Les présentations sont faites !
Cet aspect est important car devant la simplicité apparente du pitch se cache des ressorts plus grandioses. Kraven, humilié une énième fois par Spider-Man, décide de faire un baroud d’honneur pour laver son nom et prouver sa valeur. Il monte un plan particulièrement tordu pour chasser l’homme araignée. Le plan de Kraven ne repose pas sur la simple mort du héros. Il veut déconstruire l’image du Tisseur, prendre possession de sa victime psychiquement. Cependant, cette quête se fait dans la folie pure et Kraven s’enfonce dans une spirale de démence remarquablement décrite. Spider-Man n’est pas le héros de cette aventure, il est en quelque sorte le méchant de l’aventure (pour Kraven en tout cas).

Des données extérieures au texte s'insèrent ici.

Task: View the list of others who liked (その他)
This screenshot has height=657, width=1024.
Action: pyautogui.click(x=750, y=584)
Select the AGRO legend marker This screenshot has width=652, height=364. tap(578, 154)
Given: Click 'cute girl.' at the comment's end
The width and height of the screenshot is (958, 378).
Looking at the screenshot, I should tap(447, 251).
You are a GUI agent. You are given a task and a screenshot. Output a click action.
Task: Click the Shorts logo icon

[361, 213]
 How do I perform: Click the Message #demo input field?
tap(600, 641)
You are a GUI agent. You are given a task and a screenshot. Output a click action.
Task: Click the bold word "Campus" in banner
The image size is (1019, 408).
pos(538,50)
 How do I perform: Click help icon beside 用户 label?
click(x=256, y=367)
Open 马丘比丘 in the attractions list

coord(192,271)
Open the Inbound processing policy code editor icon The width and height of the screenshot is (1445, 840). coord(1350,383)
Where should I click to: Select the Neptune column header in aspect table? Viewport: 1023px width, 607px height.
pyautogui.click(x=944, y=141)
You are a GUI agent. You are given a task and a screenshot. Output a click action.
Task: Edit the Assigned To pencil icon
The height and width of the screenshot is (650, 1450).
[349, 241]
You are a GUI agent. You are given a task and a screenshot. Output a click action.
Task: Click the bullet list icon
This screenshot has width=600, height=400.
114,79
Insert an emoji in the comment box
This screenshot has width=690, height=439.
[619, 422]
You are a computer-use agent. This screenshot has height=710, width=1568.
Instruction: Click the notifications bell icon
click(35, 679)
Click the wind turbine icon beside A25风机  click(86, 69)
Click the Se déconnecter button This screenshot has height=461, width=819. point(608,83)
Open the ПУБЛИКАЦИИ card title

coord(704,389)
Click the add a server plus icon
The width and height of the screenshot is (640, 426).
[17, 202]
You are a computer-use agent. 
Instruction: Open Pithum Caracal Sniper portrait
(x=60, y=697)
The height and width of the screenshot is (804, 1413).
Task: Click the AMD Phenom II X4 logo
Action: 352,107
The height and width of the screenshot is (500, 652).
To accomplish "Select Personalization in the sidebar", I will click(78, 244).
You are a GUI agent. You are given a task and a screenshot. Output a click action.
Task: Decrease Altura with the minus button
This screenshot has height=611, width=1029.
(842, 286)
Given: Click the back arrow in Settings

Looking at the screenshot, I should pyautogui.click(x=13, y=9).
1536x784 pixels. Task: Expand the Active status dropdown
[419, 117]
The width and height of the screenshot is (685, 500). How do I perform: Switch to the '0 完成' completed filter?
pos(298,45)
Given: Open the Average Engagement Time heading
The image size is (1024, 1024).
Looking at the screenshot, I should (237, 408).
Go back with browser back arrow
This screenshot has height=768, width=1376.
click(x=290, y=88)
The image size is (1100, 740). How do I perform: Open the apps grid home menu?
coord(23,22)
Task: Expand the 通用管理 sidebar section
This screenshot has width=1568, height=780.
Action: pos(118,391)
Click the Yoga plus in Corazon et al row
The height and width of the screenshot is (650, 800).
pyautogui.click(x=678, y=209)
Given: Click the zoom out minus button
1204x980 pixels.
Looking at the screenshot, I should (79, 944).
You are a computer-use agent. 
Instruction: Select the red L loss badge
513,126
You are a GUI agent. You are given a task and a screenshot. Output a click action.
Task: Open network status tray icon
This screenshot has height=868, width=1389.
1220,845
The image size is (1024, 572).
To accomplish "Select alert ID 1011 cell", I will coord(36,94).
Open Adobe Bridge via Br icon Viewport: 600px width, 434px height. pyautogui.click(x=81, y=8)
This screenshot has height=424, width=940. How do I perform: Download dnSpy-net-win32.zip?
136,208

Vie ma vie de Spider-Man ?
Graphiquement, on retrouve le style de l’époque mais les choix effectués jouent sur l’obscurité et une violence démente. Kraven vit dans l’ombre, il bondit pour dévorer ses proies et même Vermine, pourtant très animal, est dépassé par cette bestialité.

Un album culte où Spider-Man n’est pas le personnage principal tout en étant le centre des attentions. Que ce soit Mary Jane ou Kraven, tout le monde s’intéresse au sort du tisseur. Du début à la fin, le thème de la folie est bien amené et l’ambiance de cette album prouve que Spider-Man peut, à l’instar de Batman, évoluer dans un univers sombre et aux limites de la démence.


Je n'imagine pas le prix du teinturier !!!!!